A Parliamentary panel today suggested scrapping separate rates and quantity of foodgrains sold to poor and general public and said the UPA's ambitious Food Bill should guarantee 5 kg of wheat and rice to all beneficiaries at a uniform price of Rs 2 and Rs 3 per kg, respectively.
At present, below poverty line (BPL) families effectively get 7 kgs of wheat and rice at Rs 4.15 and Rs 5.65 per kg per month, respectively.
In the Food Security Bill, the government had proposed to change this by giving 7 kg of wheat and rice to a person at Rs 2 and Rs 3 per kg. Non-BPL families, as per the Bill, were to get 3 kg of foodgrain at half of the government fixed minimum support price which translates into about Rs 7 per kg for wheat and Rs 10 kg for rice.
Parliamentary Standing Committee, headed by Congress leader Vilas Muttemwar, in its report submitted to Lok Sabha Speaker Meira Kumar, suggested drastic changes in the Bill by seeking that all entitled beneficiaries be provided 5 kg of wheat and rice per month at a uniform rate of Rs 2 and Rs 3.
The recommendations of the House Panel are generally not binding on the government. The government may however decide to accept the changes proposed as these suggestions match its own re-thinking on implementation of the ambitious scheme.

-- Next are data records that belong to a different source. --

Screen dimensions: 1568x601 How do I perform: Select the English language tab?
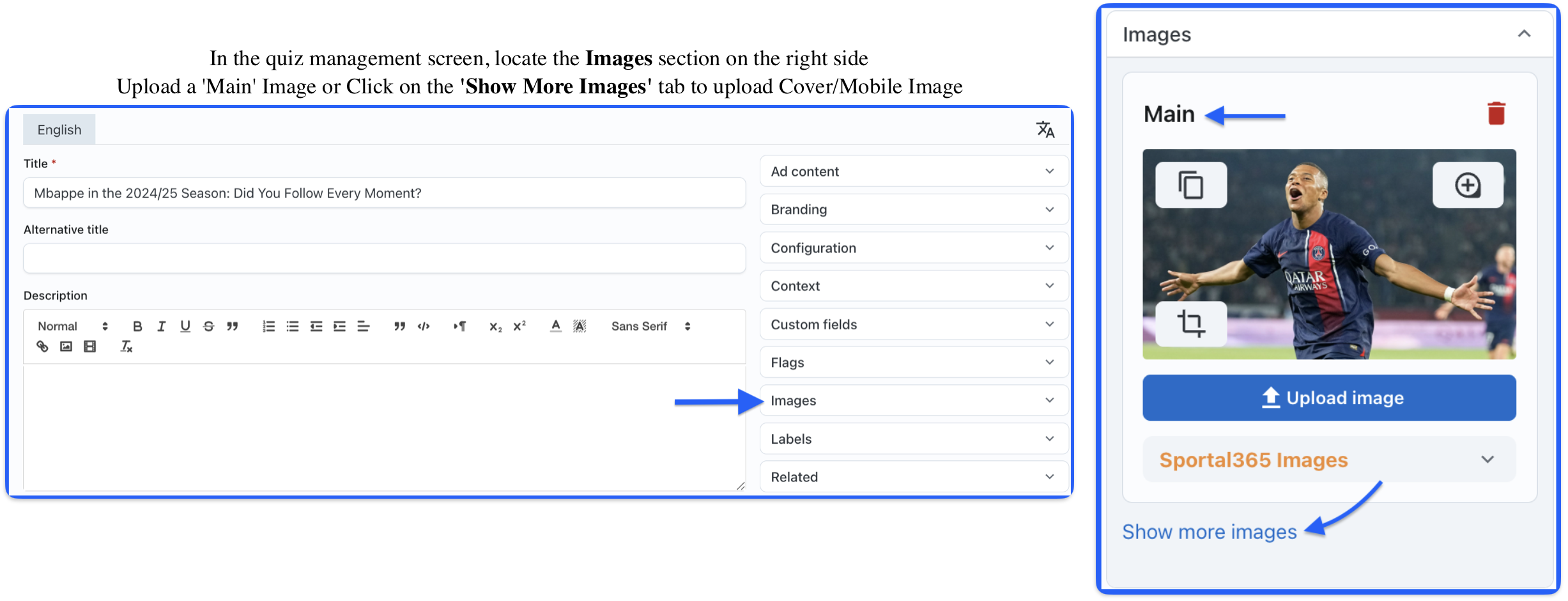(59, 130)
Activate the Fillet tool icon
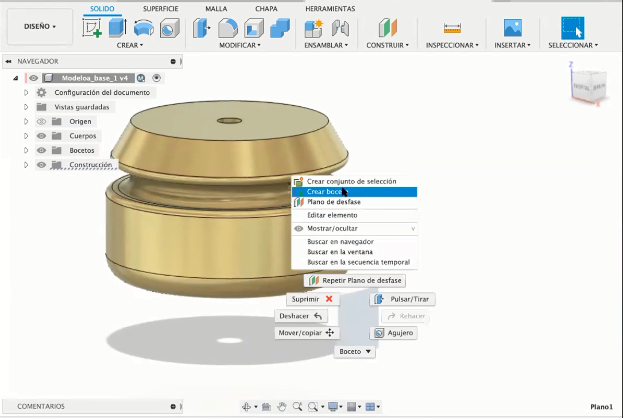This screenshot has width=623, height=418. click(x=228, y=28)
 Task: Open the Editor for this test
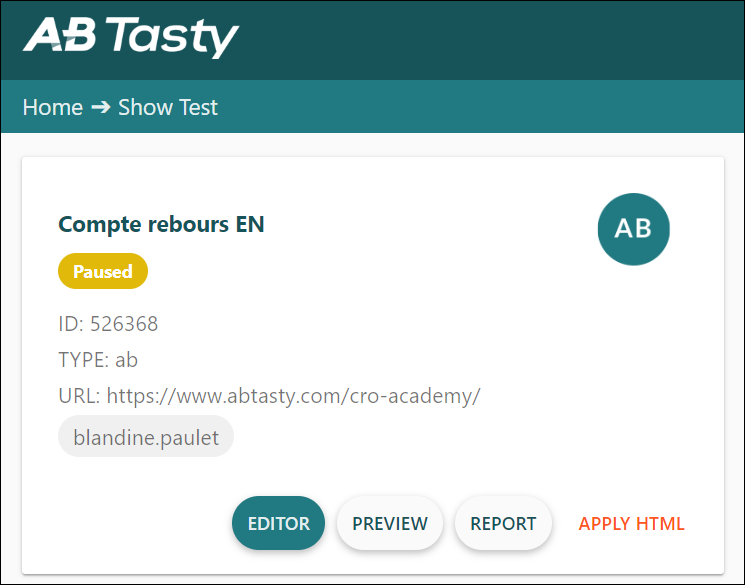click(x=278, y=523)
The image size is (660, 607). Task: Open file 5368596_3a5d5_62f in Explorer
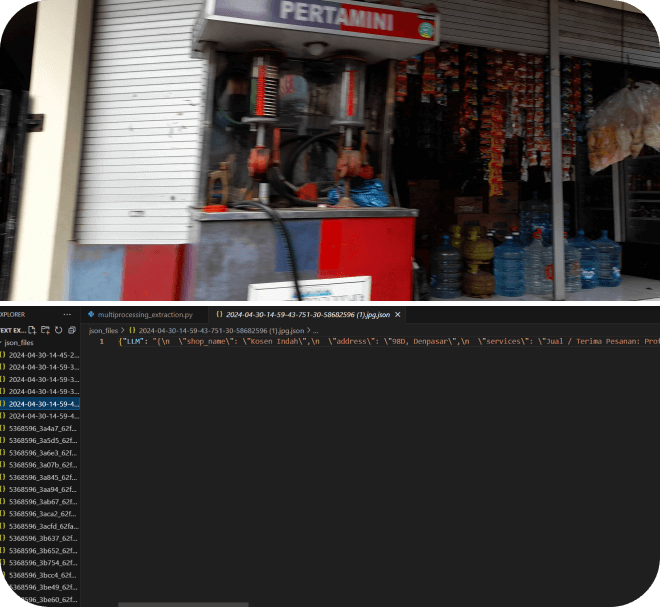[x=43, y=440]
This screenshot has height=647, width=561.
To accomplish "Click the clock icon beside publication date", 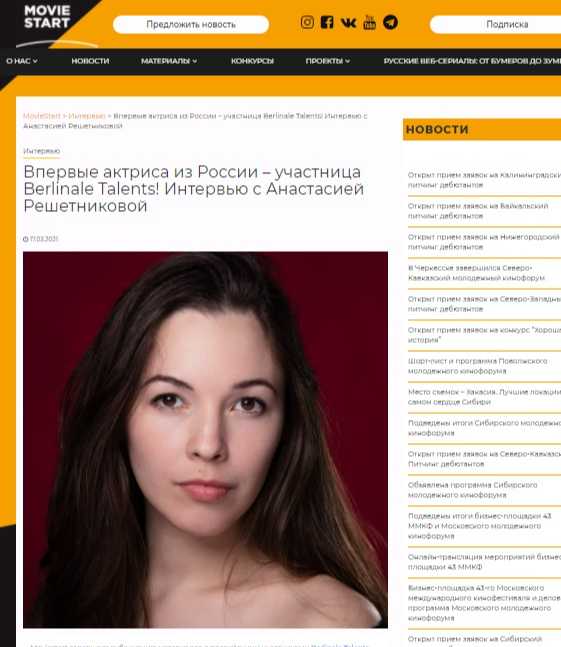I will (26, 239).
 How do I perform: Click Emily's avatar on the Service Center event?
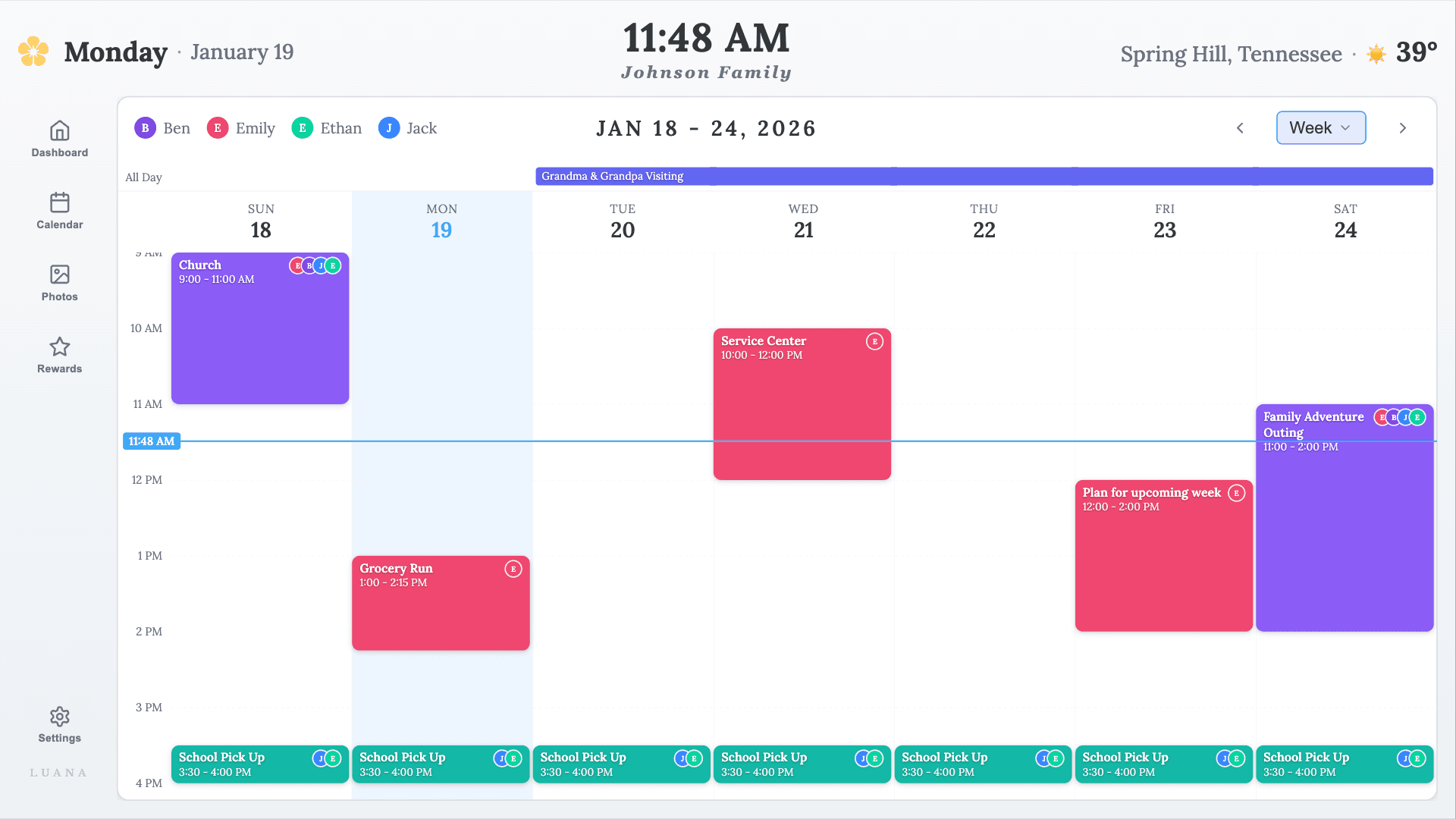coord(875,341)
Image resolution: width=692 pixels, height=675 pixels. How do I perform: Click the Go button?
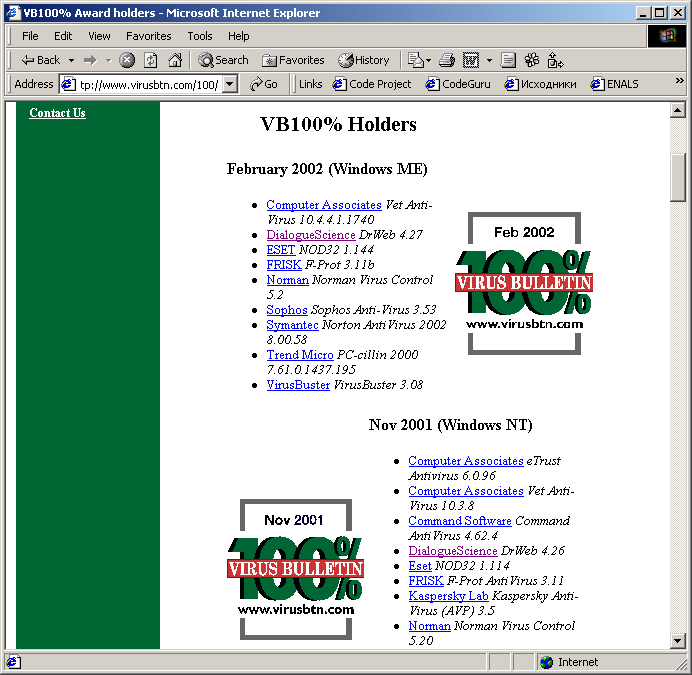click(x=264, y=84)
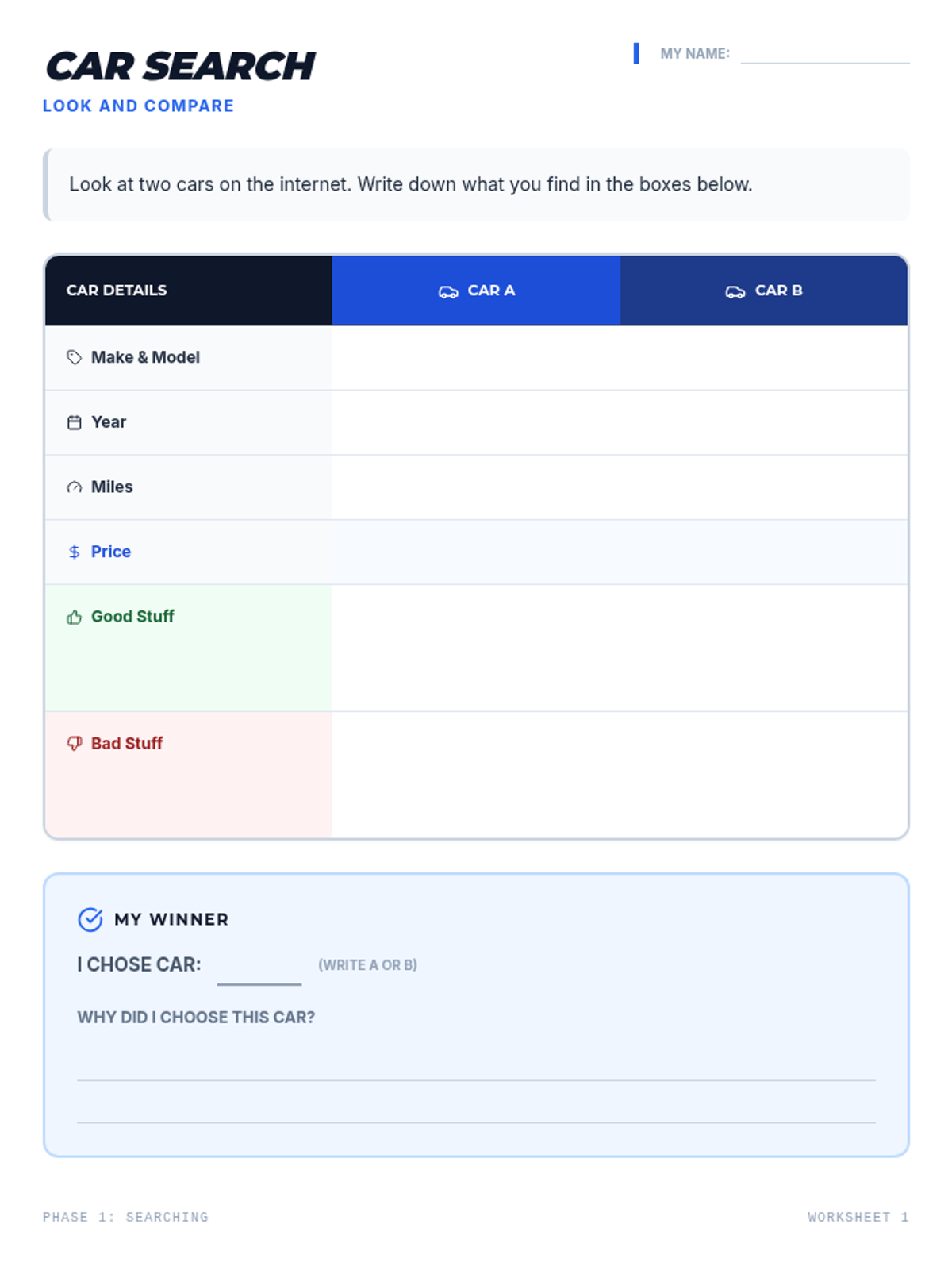This screenshot has height=1270, width=952.
Task: Click the dollar sign icon beside Price
Action: pyautogui.click(x=74, y=552)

If accepted, the recommendations will benefit the general population in both price and quantity, while BPL member will get lesser quota than what was proposed in the original Bill.
The Food Security Bill aims to benefit 67 per cent of the nation's population.
Speaking to media after presenting the report, Muttemwar said the panel had suggested coverage of 75 per cent of rural population and 50 per cent of urban as proposed in the Bill.
The bill, a pet project of UPA Chairperson Sonia Gandhi, was introduced in December 2011 and was referred to the Standing Committee for examination in January 2012.
The report of the panel, which comprises 31 members cutting across party lines, had only one dissenting note from CPM member T N Seema.
On other recommendation, Muttemwar said: "We have asked the government to give additional 5 kg of foodgrains per month to women during pregnancy and till two years after child birth". The panel has asked the government to modernise PDS and computerise supply chain.
"We have suggested that there should be single category of beneficiary with uniform entitlement of 5 kg per person per month at uniform subsidised price," Muttemwar said.
"There should be no general and priority households categories, only inclusion and exclusion. This suggestion has been made to make food bill sustainable," he added.
The panel was of the view that "such categorisation is very complicated and impractical" and it would have been difficult to implement, he said.
Asked about lowering the quantity from 7 kg to 5 kg, he said: "The Committee found that entitlement of 7 kg or 11 kg would not be feasible considering the current production and procurement trends."
The requirement of foodgrains and other welfare scheme would be 56.8 million tonnes and subsidy would be Rs 1.12 lakh crore, he said, adding that the coverage should be reviewed after 10 years and rates after 5 years.
On cash transfer of food subsidy, Muttemwar said the committee felt that cash transfer in lieu of foodgrains entitlements at this juncture may not be desirable.
It has recommended that banking infrastructure and accessibility to banking facility should be made available throughout India before introducing cash transfer.
Considering the demand from States for universal coverage, the Committee recommended that they should be given the flexibility to extend the coverage beyond this bill to cover more population out of their own resources.
"simple and fair way of setting state-wise exclusion ratio should be prescribed in a transparent manner so as to retain the existing coverage of population".
Stating that allocation to some states may fall from current level, the panel has suggested that the Centre should protect states' quota through executive orders.
On the issue of sharing of expenditure between the Centre and the states, the committee has recommended that the states can be divided into three categories -- A, B and C -- based on their financial performance.
The Centre may provide financial assistance to the extent of 50 per cent to Category B and 75 per cent to Category C for one time capital expenditure to be incurred on creation of infrastructure, constitution of state food commission, upkeep and creation of storage space, etc, it added.
The Food Ministry should consult the Finance Commission in relation to the additional expenditure required to be borne by the state governments so that they can allocate sufficient funds in their respective budgets for the implementation of the National Food Security Bill, 2011.
The panel also suggested that Ministry of Railways should initiate urgent steps to improve basic infrastructural facilities at those railheads, which lack facilities such as proper lighting, covered sheds, approach roads and proper platforms.
The committee was also of the view that people living in villages have no access to higher authorities at the district level and therefore recommended that the Bill should have provisions for grievance redressal at block/village panchayat level.